=== Dataset ===

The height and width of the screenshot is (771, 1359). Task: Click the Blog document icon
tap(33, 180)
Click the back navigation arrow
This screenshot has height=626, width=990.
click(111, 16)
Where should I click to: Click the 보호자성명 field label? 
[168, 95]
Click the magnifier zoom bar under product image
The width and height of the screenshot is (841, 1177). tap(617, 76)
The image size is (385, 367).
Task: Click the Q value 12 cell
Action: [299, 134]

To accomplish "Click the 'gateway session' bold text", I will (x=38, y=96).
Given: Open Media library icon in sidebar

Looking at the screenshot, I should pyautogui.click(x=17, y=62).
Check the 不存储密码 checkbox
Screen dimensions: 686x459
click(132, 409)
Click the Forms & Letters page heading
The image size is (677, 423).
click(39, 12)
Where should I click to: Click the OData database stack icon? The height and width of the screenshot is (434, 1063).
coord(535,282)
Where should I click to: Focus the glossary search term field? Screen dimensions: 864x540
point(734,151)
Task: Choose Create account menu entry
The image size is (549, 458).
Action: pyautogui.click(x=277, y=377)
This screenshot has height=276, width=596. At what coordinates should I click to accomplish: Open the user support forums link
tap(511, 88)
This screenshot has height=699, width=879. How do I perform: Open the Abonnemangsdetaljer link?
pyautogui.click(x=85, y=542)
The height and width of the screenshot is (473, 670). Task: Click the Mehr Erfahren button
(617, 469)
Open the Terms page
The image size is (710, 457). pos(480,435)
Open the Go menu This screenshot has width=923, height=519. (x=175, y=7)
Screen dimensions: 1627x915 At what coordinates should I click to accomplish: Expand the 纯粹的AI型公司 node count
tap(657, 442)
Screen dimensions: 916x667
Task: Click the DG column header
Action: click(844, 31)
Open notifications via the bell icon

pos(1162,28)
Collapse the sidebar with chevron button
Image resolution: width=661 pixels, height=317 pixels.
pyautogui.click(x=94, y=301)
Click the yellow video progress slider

===

_Problem description_
When you restate the listing, keep each line identical to the original.

_Output for this exercise_
The height and width of the screenshot is (771, 1359). Task: Click the Blog document icon
tap(33, 180)
Click the back navigation arrow
This screenshot has height=626, width=990.
click(111, 16)
Where should I click to: Click the 보호자성명 field label? 
[168, 95]
Click the magnifier zoom bar under product image
The width and height of the screenshot is (841, 1177). tap(617, 76)
The image size is (385, 367).
Task: Click the Q value 12 cell
Action: [299, 134]

To accomplish "Click the 'gateway session' bold text", I will (x=38, y=96).
Given: Open Media library icon in sidebar

Looking at the screenshot, I should pyautogui.click(x=17, y=62).
Check the 不存储密码 checkbox
Screen dimensions: 686x459
click(132, 409)
Click the Forms & Letters page heading
The image size is (677, 423).
click(39, 12)
Where should I click to: Click the OData database stack icon? The height and width of the screenshot is (434, 1063).
coord(535,282)
Where should I click to: Focus the glossary search term field? Screen dimensions: 864x540
point(734,151)
Task: Choose Create account menu entry
The image size is (549, 458).
Action: pyautogui.click(x=277, y=377)
This screenshot has height=276, width=596. At what coordinates should I click to accomplish: Open the user support forums link
tap(511, 88)
This screenshot has height=699, width=879. How do I perform: Open the Abonnemangsdetaljer link?
pyautogui.click(x=85, y=542)
The height and width of the screenshot is (473, 670). Task: Click the Mehr Erfahren button
(617, 469)
Open the Terms page
The image size is (710, 457). pos(480,435)
Open the Go menu This screenshot has width=923, height=519. (x=175, y=7)
Screen dimensions: 1627x915 At what coordinates should I click to accomplish: Expand the 纯粹的AI型公司 node count
tap(657, 442)
Screen dimensions: 916x667
Task: Click the DG column header
Action: click(844, 31)
Open notifications via the bell icon

pos(1162,28)
Collapse the sidebar with chevron button
Image resolution: width=661 pixels, height=317 pixels.
pyautogui.click(x=94, y=301)
Click the yellow video progress slider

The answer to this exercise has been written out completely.